• [WHAT YOU ARE ASKED TO DO]
Would you reproduce exactly the lines below from the one holding "Select the 'Senior" through the one holding "763x422 pixels.", inclusive, and no others?

===============

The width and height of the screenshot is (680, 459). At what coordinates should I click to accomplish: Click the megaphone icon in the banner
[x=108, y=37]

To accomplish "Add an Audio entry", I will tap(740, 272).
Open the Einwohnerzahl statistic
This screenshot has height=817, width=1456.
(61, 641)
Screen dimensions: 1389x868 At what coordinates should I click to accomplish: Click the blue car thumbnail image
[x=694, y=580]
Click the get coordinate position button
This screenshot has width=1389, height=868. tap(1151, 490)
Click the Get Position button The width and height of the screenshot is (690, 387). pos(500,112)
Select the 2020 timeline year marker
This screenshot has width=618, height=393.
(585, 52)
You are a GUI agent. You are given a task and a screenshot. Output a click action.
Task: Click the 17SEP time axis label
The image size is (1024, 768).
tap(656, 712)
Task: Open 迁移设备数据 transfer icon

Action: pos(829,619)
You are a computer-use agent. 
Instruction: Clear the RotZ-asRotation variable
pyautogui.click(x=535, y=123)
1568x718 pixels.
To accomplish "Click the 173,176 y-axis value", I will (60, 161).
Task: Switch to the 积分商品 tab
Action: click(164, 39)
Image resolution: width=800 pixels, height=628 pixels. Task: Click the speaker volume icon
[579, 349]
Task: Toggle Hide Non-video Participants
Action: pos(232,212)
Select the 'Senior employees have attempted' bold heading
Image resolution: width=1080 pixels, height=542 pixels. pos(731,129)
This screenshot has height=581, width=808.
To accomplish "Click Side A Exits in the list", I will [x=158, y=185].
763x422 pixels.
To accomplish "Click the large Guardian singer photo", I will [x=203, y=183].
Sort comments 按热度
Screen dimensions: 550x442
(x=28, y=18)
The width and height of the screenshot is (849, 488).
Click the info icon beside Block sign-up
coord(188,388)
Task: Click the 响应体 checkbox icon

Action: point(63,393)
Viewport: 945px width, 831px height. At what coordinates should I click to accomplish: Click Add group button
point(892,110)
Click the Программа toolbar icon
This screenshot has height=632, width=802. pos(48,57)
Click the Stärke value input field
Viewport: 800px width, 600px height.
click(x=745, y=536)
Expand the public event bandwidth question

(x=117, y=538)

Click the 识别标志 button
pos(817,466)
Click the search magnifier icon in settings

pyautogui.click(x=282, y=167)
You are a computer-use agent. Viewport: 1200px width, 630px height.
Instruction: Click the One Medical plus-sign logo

===============

• [WRITTEN SOLUTION]
Select the 'Senior employees have attempted' bold heading
Image resolution: width=1080 pixels, height=542 pixels. pos(731,129)
This screenshot has height=581, width=808.
To accomplish "Click Side A Exits in the list", I will [x=158, y=185].
763x422 pixels.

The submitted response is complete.